Montgomery spent the next year pullin’ out sum ore, and tryin’ to market his claim for a quick sale.  Soon, out came Charles Schwab, the “Steel King”, and agreed on a price for ‘ol Bob’s holdins’.  Now, what about Hungry Johnny?  Johnny was with Montgomery on all three claim discoveries, but the miner had two other partners in his first claim, Louis Finnegan and Pat O’Brien  Even though Shoshone 1 was basically worthless, they were lookin’ for a little payday, and  held up the sale by suing for $100,000.  Hungry Johnny was called to testify whether or not Finnegan and O’Brien were with Montgomery when he discovered Shoshone 3, but when it was time for him to testify, Johnny disappeared!  They finally found him about 300 miles away in Owens Valley, and he refused to return because he thought he would be arrested if he couldn’t remember all the details.  (I can’t remember what I did last week, so I know how he felt..)

An old building in the ghost town of Rhyolite.
An old building in the ghost town of Rhyolite.

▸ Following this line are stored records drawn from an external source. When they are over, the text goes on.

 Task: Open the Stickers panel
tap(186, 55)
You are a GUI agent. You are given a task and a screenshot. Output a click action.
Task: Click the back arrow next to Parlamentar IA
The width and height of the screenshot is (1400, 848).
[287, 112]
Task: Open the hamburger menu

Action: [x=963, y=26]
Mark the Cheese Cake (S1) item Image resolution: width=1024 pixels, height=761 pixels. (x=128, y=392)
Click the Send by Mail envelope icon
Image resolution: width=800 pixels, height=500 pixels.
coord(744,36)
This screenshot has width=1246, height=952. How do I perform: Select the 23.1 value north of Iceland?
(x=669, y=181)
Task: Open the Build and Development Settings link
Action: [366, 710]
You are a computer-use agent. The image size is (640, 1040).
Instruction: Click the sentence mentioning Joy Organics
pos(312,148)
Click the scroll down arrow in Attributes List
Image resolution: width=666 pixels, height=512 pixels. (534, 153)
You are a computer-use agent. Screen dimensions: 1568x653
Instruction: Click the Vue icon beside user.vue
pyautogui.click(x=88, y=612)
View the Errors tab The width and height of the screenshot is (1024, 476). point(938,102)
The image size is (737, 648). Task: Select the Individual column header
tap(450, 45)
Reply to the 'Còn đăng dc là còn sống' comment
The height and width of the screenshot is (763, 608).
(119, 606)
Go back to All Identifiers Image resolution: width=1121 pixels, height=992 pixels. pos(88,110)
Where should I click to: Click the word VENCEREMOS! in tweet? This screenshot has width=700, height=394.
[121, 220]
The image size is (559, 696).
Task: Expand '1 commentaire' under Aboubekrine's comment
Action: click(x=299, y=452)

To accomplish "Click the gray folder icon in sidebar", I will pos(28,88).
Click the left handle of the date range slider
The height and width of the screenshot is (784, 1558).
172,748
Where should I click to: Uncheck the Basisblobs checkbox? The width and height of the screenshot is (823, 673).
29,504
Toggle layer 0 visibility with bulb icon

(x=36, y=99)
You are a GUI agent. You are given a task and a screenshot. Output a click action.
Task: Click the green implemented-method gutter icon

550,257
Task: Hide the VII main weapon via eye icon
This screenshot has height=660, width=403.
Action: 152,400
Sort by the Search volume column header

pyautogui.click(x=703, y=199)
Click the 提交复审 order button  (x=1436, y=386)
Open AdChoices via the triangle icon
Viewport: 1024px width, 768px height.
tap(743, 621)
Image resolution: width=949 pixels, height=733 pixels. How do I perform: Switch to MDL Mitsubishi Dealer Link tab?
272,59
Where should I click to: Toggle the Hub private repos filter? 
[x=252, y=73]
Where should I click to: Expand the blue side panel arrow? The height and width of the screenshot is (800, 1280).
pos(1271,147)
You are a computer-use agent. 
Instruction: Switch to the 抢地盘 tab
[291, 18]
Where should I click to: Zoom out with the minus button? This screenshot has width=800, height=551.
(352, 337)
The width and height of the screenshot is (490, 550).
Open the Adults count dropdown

Well, the trial went on without him, and Montgomery ended up winning and selling the mine to Schwab.  The “Steel King” dumped a ton of money in upgradin’ the mine, sold a bunch of mine stock, and the whole thing folded (along with Rhyolite and virtually all of the Bullfrog District) by 1910.  Talk about a massive Ponzi scheme!  At one time there were over 200 mining companies operatin’ at Bullfrog, with 200 MILLION! shares of stock sold in these companies, and only a handful ever produced any ore!  Stock share prices were artificially raised every month creating demand, and the poor investors never knew there was a problem until it came time to cash in their shares!  Man, history is kinda circular, huh?

Well, I’m outa ice again, so back to the El Portal for a nice swim and barbeque with sum locals.  I’m postin’ a couple of pics of Rhyolite, but keepin’ Montgomery-Shoshone my little ‘ol secret….(now where is that metal detector?)…Hey, by the way, anybody wanna buy sum stock?”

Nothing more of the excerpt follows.